Custom Brightness Controller for Ubuntu
While I love Ubuntu's desktop, the brightness and volume controls are rather annoying as they don't provide a great degree of control. To fix this, I wrote a bash script to control the brightness. Here's what I came up with:
#!/usr/bin/env bash
increment=10
backlight_prefix=/sys/class/backlight/intel_backlight/
echo $1
if [[ "$1" = "decrease" ]]; then
echo decreasing
increment=$(expr -${increment})
fi
cur_brightness=$(cat ${backlight_prefix}brightness)
max_brightness=$(cat ${backlight_prefix}max_brightness)
new_brightness=$(expr ${cur_brightness} + ${increment})
# Permissions changes on brightness:
## change group to sbrl
## add g+w
# Old command:
#gksudo -- bash -c "echo ${new_brightness} >${backlight_prefix}brightness"
echo ${new_brightness} >${backlight_prefix}brightness
####################
### Notification ###
####################
### uncomment the following line to disable the notification
#exit
# Calculate the percentage
new_percent=$(echo "(${new_brightness} / ${max_brightness}) * 100" | bc -l)
new_percent=$(printf "%.1f" "${new_percent}")
echo new_percent: $new_percent
max_bar_length=100
bar_length=$(echo "(${new_percent} / 100) * ${max_bar_length}" | bc -l)
bar_length=$(printf "%.0f" "${bar_length}")
n_bar=$(head -c $bar_length < /dev/zero | tr '\0' '=')

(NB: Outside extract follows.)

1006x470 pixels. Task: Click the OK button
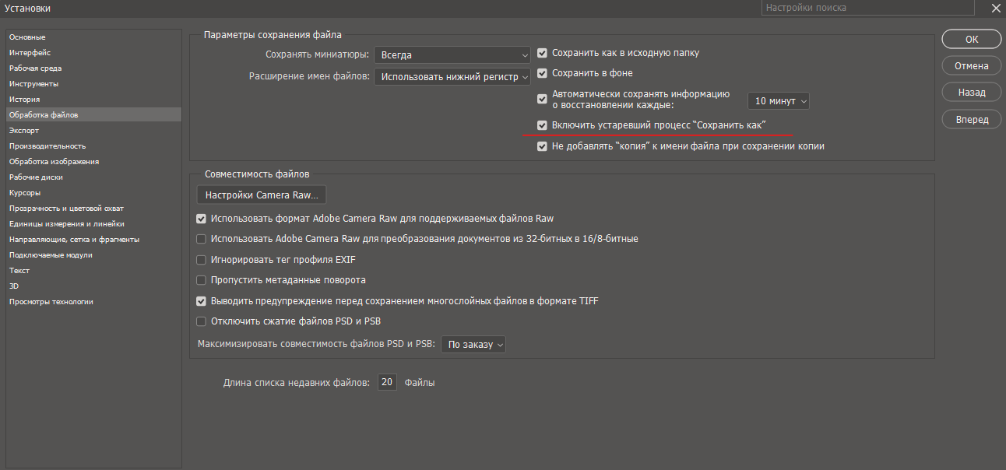(x=971, y=39)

# Kill the previous notification
killall notify-osd
notify-send "Brightness: ${new_percent}%" "${n_bar} (${new_brightness})"

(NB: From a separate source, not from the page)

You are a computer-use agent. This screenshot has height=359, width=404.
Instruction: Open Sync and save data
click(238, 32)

#notify-send "Brightness" "${new_percent}%"
To use the above, you need to do several things. Firstly, you need to find your screen's brightness settings. Open a terminal, and navigate to /sys/class/backlight
, and find your backlight's folder. Mine is intel_backlight
, but yours might acpi_video0
. Once found, you should have a file called brightness
inside it. Change the value of the backlight_prefix
variable on line #3 to equal the path to this folder, not forgetting the trailing slash.
You then need to alter the permissions on the brightness
file in order to allow your user account to change it - otherwise you will get prompted for your password every time you change your brightness! To do this, open a terminal and navigate to the folder we found earlier that contains the brightness
file. Change the user group to be your username with sudo chgrp username brightness
, and then allow write access to group members with sudo chmod g+w brightness
. If this doesn't persist across reboots, you might need to add these commands to your rc.local
or Xsession
files.
It should work now. If you don't want the notification to show every time you change your brightness (or if it doesn't actually work), uncomment line #27.